WHAT IS EXPECTED:
Could you copy each line of the entries that contains "agent"?

┌─ EXTRACTED INFORMATION

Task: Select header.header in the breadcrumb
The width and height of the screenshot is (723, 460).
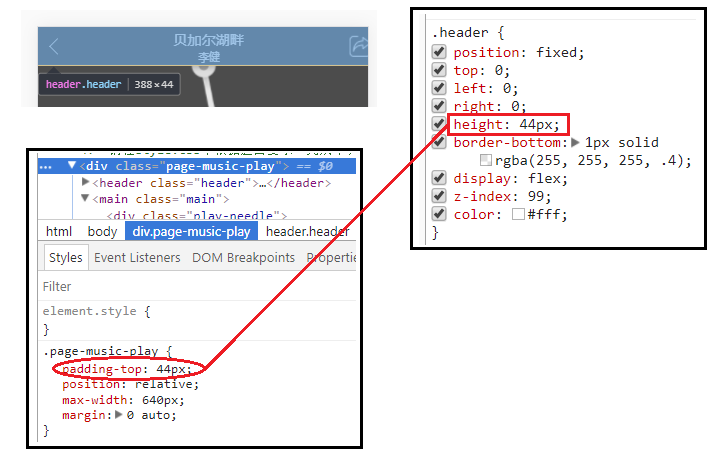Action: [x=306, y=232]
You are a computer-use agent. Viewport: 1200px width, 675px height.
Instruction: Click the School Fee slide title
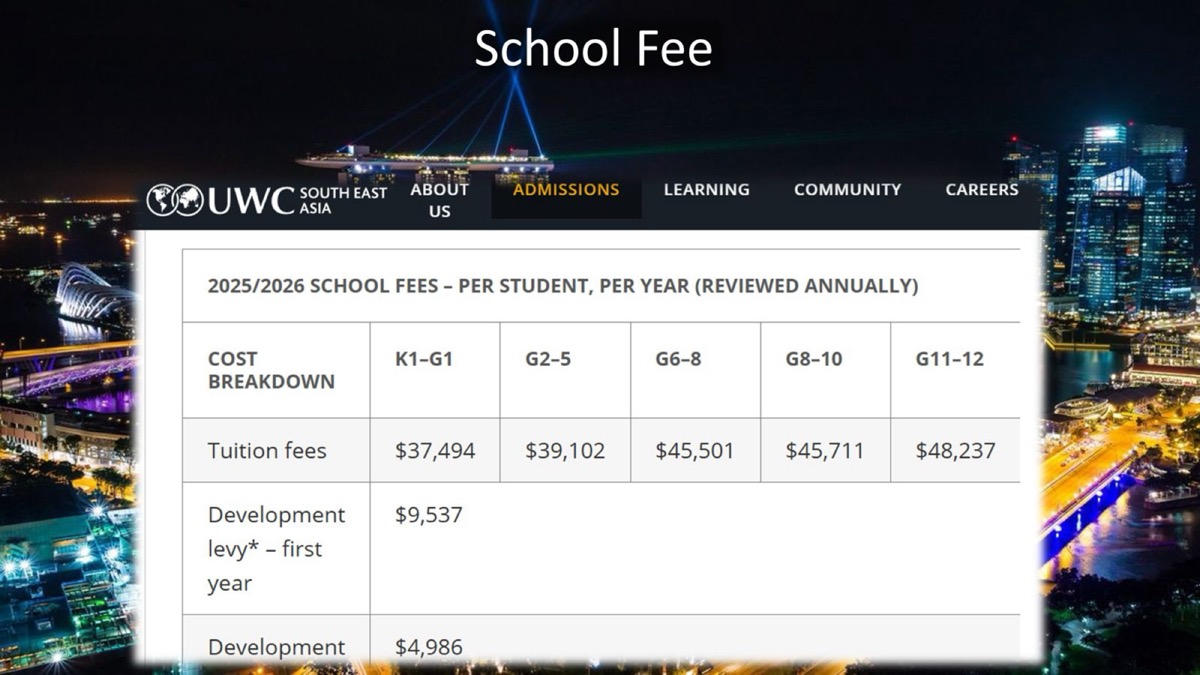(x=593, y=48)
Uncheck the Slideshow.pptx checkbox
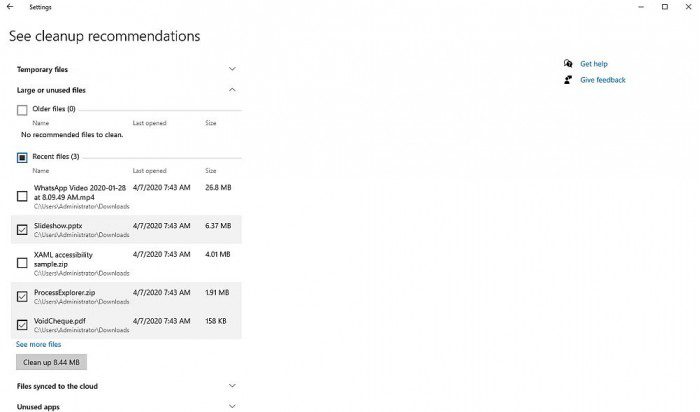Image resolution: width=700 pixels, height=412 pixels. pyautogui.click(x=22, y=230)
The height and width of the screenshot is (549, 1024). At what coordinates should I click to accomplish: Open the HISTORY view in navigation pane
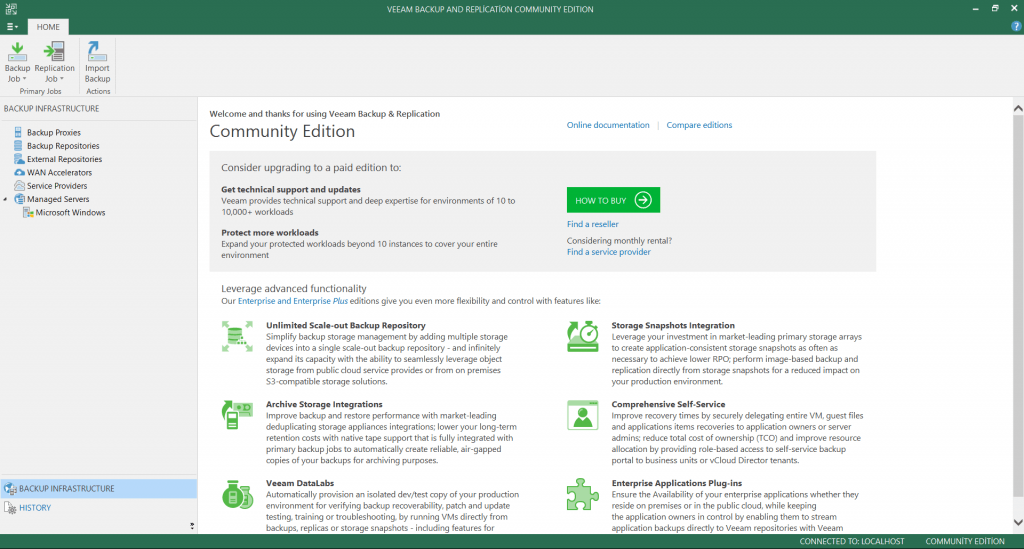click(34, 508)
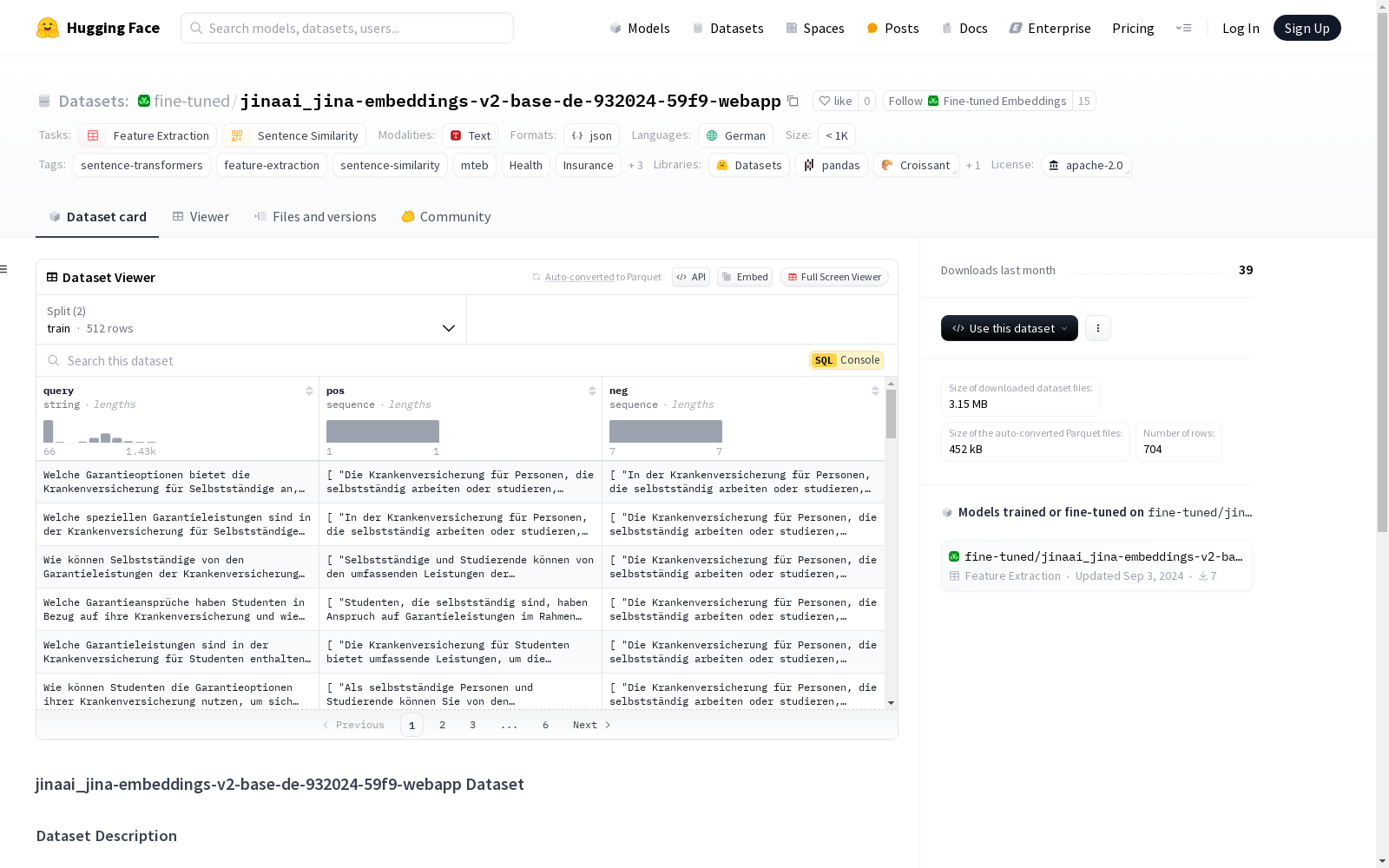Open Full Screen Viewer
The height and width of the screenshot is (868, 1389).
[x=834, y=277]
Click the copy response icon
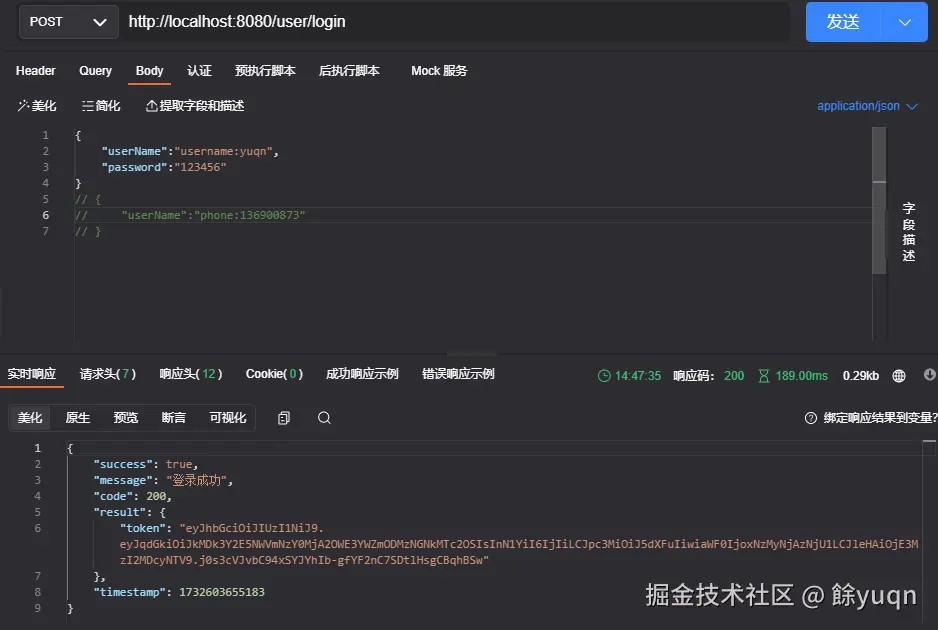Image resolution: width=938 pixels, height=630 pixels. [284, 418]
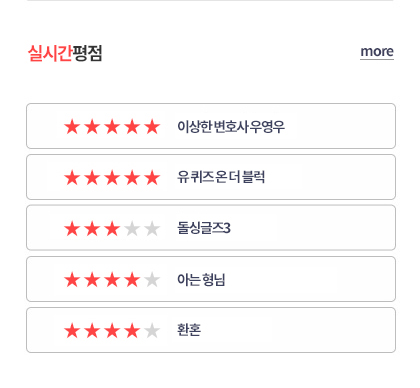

└─
┌─ EXTRACTED INFORMATION

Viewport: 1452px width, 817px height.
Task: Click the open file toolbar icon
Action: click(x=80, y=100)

└─
┌─ EXTRACTED INFORMATION

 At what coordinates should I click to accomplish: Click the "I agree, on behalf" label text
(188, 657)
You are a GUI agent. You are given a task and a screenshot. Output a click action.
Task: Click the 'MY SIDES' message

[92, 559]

└─

EXERCISE SOLUTION:
You are a computer-use agent. Viewport: 1200px width, 675px height.
You are a GUI agent. You are given a task and a screenshot. Output a click action.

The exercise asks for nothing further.